**Extract:**

Also, being an organic, would I need to treat it with something
to “preserve” it?

Thanks
Calvin


#2
I have a situation where someone wants me to set a bear claw on
a pendant and was wondering if there was a way to polish it?
Also, being an organic, would I need to treat it with something
to "preserve" it?

Hi Calvin, I’ve done alot with bear claws. All you have to do
is polish them like any horn material. Tripoli, clean and rouge
or other gold or silver polish, and it will shine like glass.
Don’t over do it because they are just a shell at the top…very
thin. Duane

// – E-N-D O-F P-O-S-T-I-N-G --//


#3
   I have a situation where someone wants me to set a bear
claw on a pendant and was wondering if there was a way to
polish it? Also, being an organic, would I need to treat it
with something to "preserve" it?

hi calvin, one could fill the hollow with any type of filler
(epoxy, or whatever your fancy). and polish it with a mild
abrasive if you want. like the stuff one uses for polishing the
plastic crystals of watches would work alright. polish will eat
the claw rapidly, so be careful. the bearclaw is pretty soft and
porous and will not hold the polish long. i always thought the
natural state of the claw is pretty cool. fingernails last a
darn long time, i don’t think one would have to preserve it.

**Set problem 1:** Switch "glass" to "a mirror" in the bear claw thread, and write out the passage from "Hi Calvin, I’ve" up to and including "shine like glass.".
**Set problem 2:** Go on with the bear claw thread from its final sentence.
The listing that follows has no connection to the bear claw thread above.

**Supplied information:**
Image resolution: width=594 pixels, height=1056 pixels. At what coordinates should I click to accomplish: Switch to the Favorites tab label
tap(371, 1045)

**Task response 1:**
Hi Calvin, I’ve done alot with bear claws. All you have to do
is polish them like any horn material. Tripoli, clean and rouge
or other gold or silver polish, and it will shine like a mirror.

**Task response 2:**
best regards,

geo fox


#4

I have a situation where someone wants me to set a bear claw on
a pendant and was wondering if there was a way to polish it?
Also, being an organic, would I need to treat it with something
to “preserve” it?

Hi Calvin,

Being horn, you can polish it with a compound for plastics or
ivory (but the usual metal polishing compounds also work), just
use a buff that you use only for non-metal items, as the fine
black metal smear will eventually burn in (experienced this with
amber and had to sand it off). Don’t work with too much
pressure. For preserving, you could use a wax polish (Briwax,
Liberon or other brands), but it is not too important. Theo
Fossel in his book “Walking & Working Sticks” states that horn
takes 14 years to rot underground.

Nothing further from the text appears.